* **Records for the exercise**:
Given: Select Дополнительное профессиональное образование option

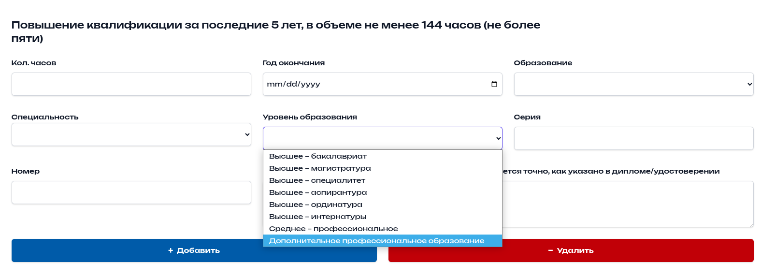Looking at the screenshot, I should coord(376,241).
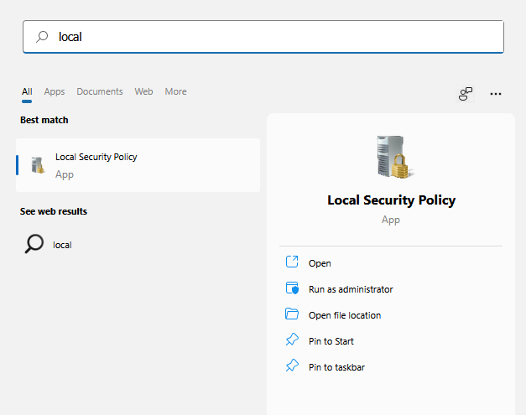
Task: Click the Pin to Start pin icon
Action: point(292,340)
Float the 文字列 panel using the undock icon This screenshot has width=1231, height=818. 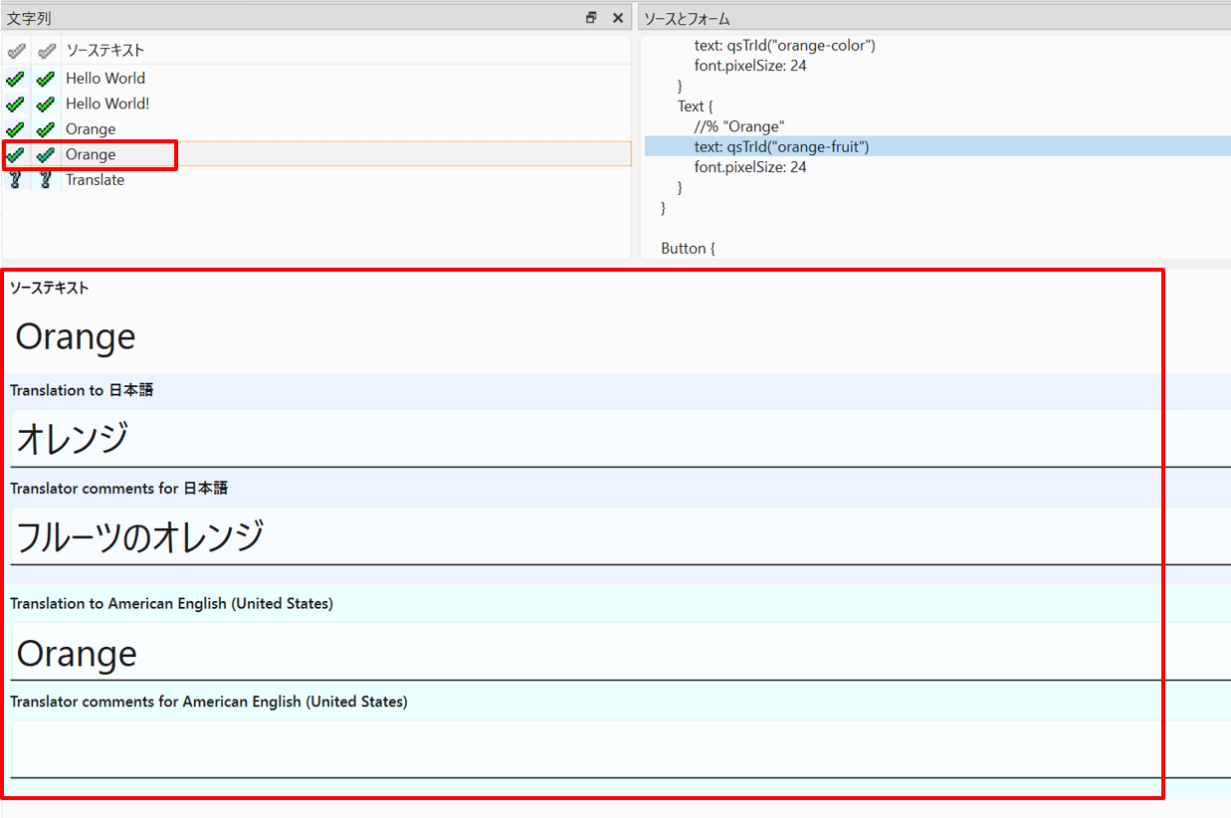click(591, 18)
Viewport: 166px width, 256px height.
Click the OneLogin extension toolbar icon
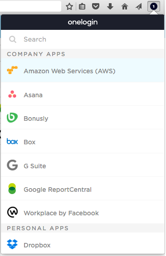click(154, 6)
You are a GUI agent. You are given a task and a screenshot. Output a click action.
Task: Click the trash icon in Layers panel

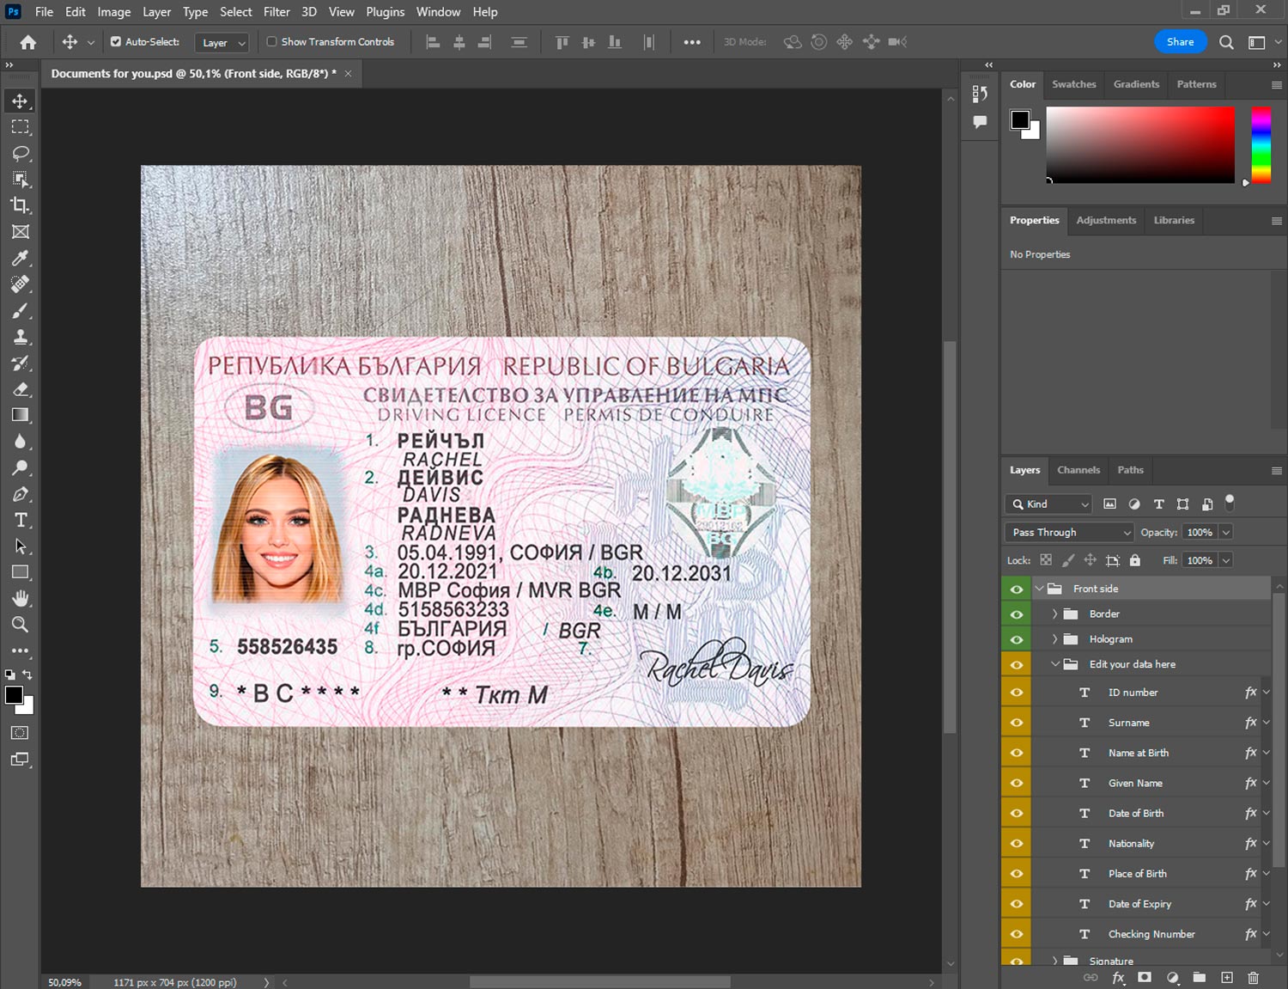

* **Activity**: Start with the line holding "You are a GUI" and repeat exactly every line through the final line of the records above, but no pictures and nothing more.

* **Reply to the exercise**:
You are a GUI agent. You are given a task and a screenshot. Output a click action.
Task: Click the trash icon in Layers panel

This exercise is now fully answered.